Description of the task
With the pictures left out, return exactly the lines from the one containing "Given: Add a step with New step button" through the end of the listing below.

Data for the task

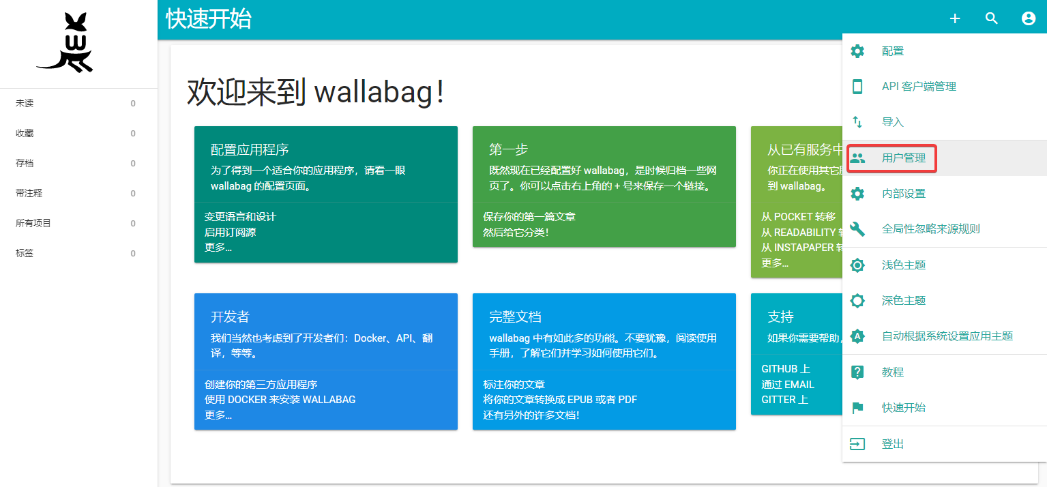The image size is (1047, 487).
Task: Enable 自动根据系统设置应用主题 theme mode
Action: click(948, 336)
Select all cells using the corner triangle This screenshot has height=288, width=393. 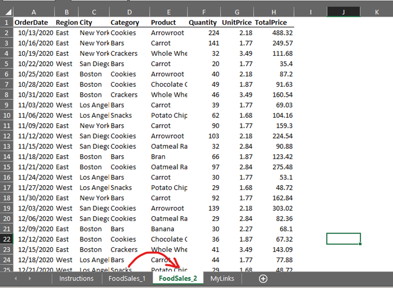[6, 11]

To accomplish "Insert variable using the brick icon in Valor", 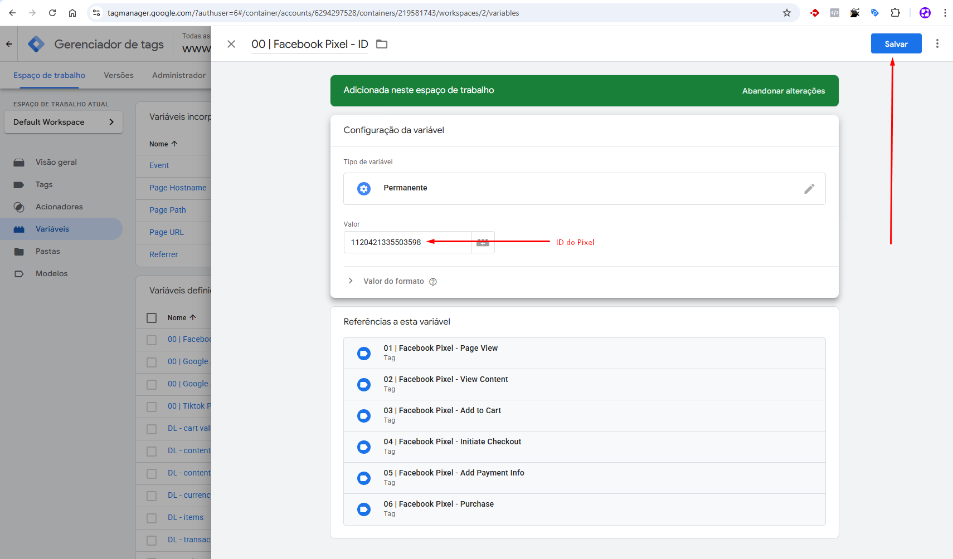I will 483,242.
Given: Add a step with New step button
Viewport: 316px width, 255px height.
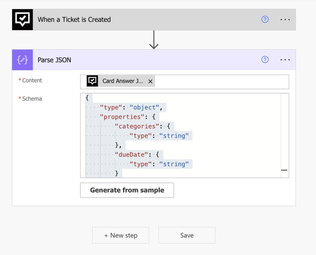Looking at the screenshot, I should pos(121,235).
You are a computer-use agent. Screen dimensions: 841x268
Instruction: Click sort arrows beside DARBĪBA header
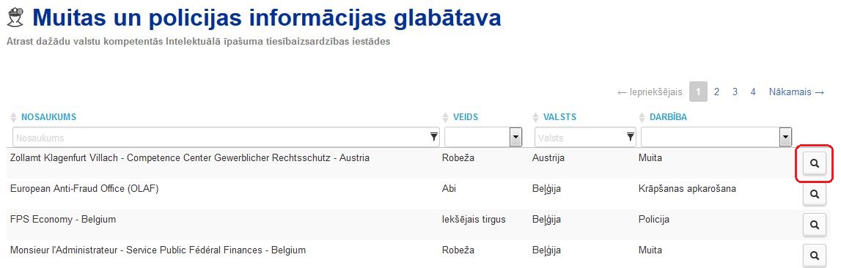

Solved problem
Given: Add a step with New step button
Viewport: 316px width, 255px height.
Looking at the screenshot, I should pos(121,235).
You are a computer-use agent. Screen dimensions: 841x268
Instruction: Click sort arrows beside DARBĪBA header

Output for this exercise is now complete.